AppleInsider is supported by its audience and may earn commission as an Amazon Associate and affiliate partner on qualifying purchases. These affiliate partnerships do not influence our editorial content.
In an attempt to draw interest away from Apple's iPad, Microsoft has set up a tablet comparison page that falsely presents the iPad as having a smaller screen than a Windows tablet with less screen area.
Microsoft presents a series of four tablet devices running either Windows 8 or Windows RT, but the default comparison pits a full size 9.7 inch iPad against the 10.6 inch Asus VivoTab Smart.
However, as noted by blogger Elliot Temple of Curi.us, Microsoft's comparison graphics are not to scale.
"Microsoft has drawn a 10.1 inch tablet 36% larger than a 9.7 inch tablet," Temple wrote, pointing out that the iPad actually has a screen area of 45.16 square inches, while the Asus tablet is actually 3.5 percent smaller at 43.56 square inches, "not 36% more as Microsoft depicts."
Microsoft doesn't just imply the Windows device is bigger; the site actually states that the ASUS VivoTab Smart "has a bigger touchscreen," when in fact it does not.

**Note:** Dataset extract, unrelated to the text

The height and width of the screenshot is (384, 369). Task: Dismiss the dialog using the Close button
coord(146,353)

Microsoft also points out that the Asus product has a lower battery life rating, is slightly thicker, and weights slightly less.
One detail Microsoft doesn't mention: the current iPad has sported a Retina Display with a resolution of 2048 by 1536 for years now, while the new Asus Windows tablet has an "HD" resolution of just 1366 x768, more comparable to the original iPad from three years ago.

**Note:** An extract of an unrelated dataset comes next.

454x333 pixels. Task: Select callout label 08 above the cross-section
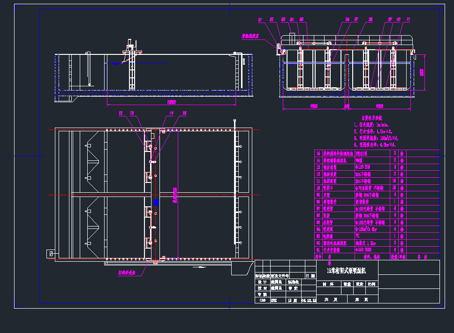click(x=371, y=20)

iPad can't run our apps that we won't sell you
Microsoft also draws attention to the fact that "the only consumer Office app the iPad can run is OneNote," an interesting claim from the only company that has the power to port Microsoft Office apps to the iPad. The company is already rumored to have done this but is apparently withholding their release until all hope is lost for Windows tablets.
Microsoft also notes that the Asus tablet ships with ports for attaching HDMI and SD cards; Apple sells such dongles separately but also offers the technology to access external screens and storage wirelessly via AirPort and iCloud.

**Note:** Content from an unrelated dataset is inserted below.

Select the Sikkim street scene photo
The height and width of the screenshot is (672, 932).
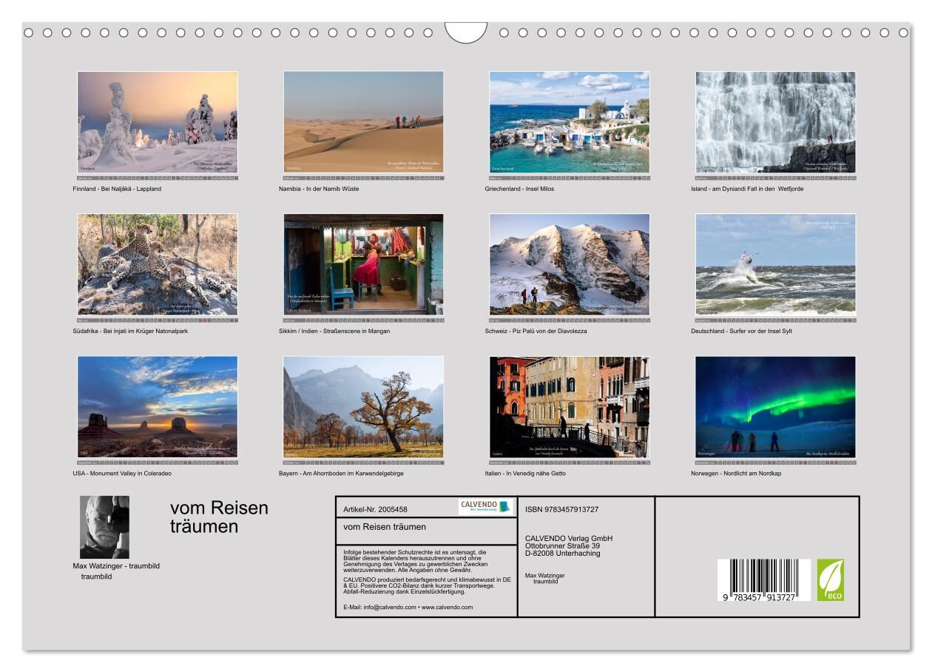(x=363, y=265)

A fourth unfavorable comparison Microsoft makes is contrasting Apple's included 5GB of iCloud storage with the free 7GB it offers via SkyDrive. However, iPad users can access both Apple's iCloud and Microsoft's SkyDrive, meaning that it effectively provides 12GB of "free cloud storage" to anyone who wants to sign up for both.
The high cost of Windows baggage
Microsoft lastly compares the two models on price, depicting the iPad as $699 in comparison to the $449 Asus tablet, both at 64GB. However, Windows consumes much more storage than iOS does, so the free space Microsoft is giving it also is taking away.
On Windows tablets like the Asus, a full 8GB of storage is consumed by a "recovery partition," leaving, after Windows and other bundled software, just 33GB free, about half of the advertised storage. The list price of the Asus tablet is $499 ($420 on Amazon), and 64GB is the cheapest model available.
Apple's full size iPad also starts at $499 (with models as low as $410 on Amazon). Apple's iOS also consumes much less storage, only around 4GB. A 32GB iPad has over 28GB free, making pure price per GB comparisons misleading.
Microsoft also makes no mention of Asus' NFC feature, promoted as "tap and Explore: simple interaction with other NFC enabled devices" on the Asus website. NFC has failed to capture much attention among consumers a year after Google, Microsoft and their partners have tried to leverage it as a differentiating feature that Apple has chosen not to support.
Microsoft spent two years reworking its failed Windows Slate PC efforts in order to more effectively compete with Apple's iPad, which has been eating its way into both consumer and enterprise markets, gobbling up conventional PC sales.
The moves included a two pronged effort to target both desktop PC users with iPad-like features and a tablet-optimized version of Windows capable of running on more efficient ARM hardware like the iPad (but incapable of running conventional Windows software).
Both efforts have failed to gain traction.